Maxwell Frost, the Florida Democrat who made history last month as the first Gen Z congressman-elect, made waves on social media Thursday morning with a tweet in which he said he was struggling to find somewhere to live in Washington.
Frost wrote: "Just applied to an apartment in DC where I told the guy that my credit was really bad. He said I'd be fine. Got denied, lost the apartment and the application fee. This ain't meant for people who don't already have money."
He later added: "For those asking, I have bad credit cause I ran up a lot of debt running for Congress for a year and a half. Didn't make enough money from Uber itself to pay for my living.
"It isn't magic that we won our very difficult race. For that primary, I quit my full-time job cause I knew that to win at 25 yrs old, I'd need to be a full-time candidate. 7 days a week, 10-12 hours a day. It's not sustainable or right but it's what we had to do.
"As a candidate, you can't give yourself a stipend or anything till the very end of your campaign. So most of the run, you have no $ coming in unless you work a second job."

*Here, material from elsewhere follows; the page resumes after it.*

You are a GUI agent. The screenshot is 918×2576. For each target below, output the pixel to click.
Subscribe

Democrat New York congresswoman Alexandria Ocasio-Cortez went through something similar, Frost said, adding: "I also recognize that I'm speaking from a point of privilege cause in 2 years time, my credit will be okay because of my new salary that starts next year. We have to do better for the whole country."
In September, in Guardian interview with Frost, he described how he was financing his run for Congress, including driving an Uber, and described how he had been living with his girlfriend and sister. When they were priced out of their apartment in October, he said he was couchsurfing and sleeping in his car for a month before finding a new place.

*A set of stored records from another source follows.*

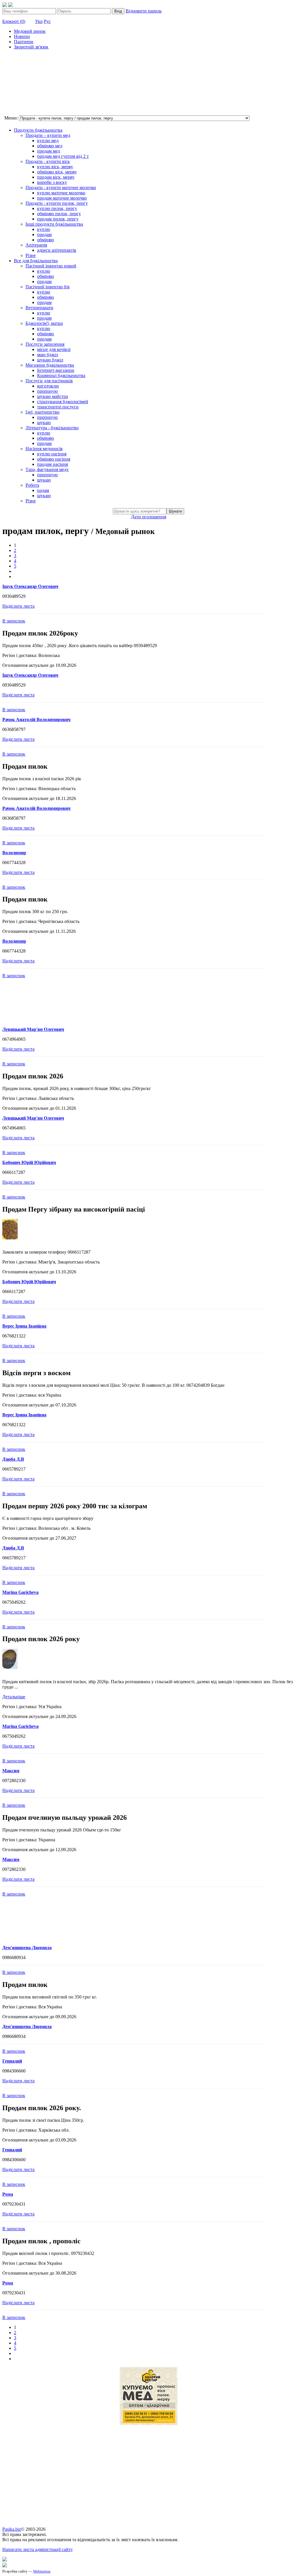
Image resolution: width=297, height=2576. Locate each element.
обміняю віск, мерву (57, 171)
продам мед (48, 151)
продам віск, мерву (56, 177)
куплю (43, 229)
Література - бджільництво (52, 427)
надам (43, 490)
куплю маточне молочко (61, 192)
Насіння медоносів (44, 448)
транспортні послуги (58, 406)
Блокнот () (13, 21)
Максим (10, 1770)
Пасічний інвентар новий (51, 265)
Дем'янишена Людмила (27, 1947)
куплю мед (48, 140)
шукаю (44, 422)
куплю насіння (51, 453)
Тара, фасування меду (47, 469)
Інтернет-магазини (55, 370)
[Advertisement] (31, 83)
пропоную (47, 391)
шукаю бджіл (50, 359)
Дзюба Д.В (13, 1459)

"I couldn't go back home because my 97-year-old grandmother lives there, and this was in the middle of the Delta variant," he said at the time.
Today's news, that Frost is struggling to secure a place to live in Washington, will likely add to his determination to address the affordable housing crisis afflicting young people in many parts of the US. After all, as journalist Andrew Lawrence wrote a few months ago: "So when he talks with urgency about the affordable housing crisis, it's real.
"There's still a lot of barriers for working-class people to run for office," he says. "I want to be the voice who shows how messed up it is and help demystify the process."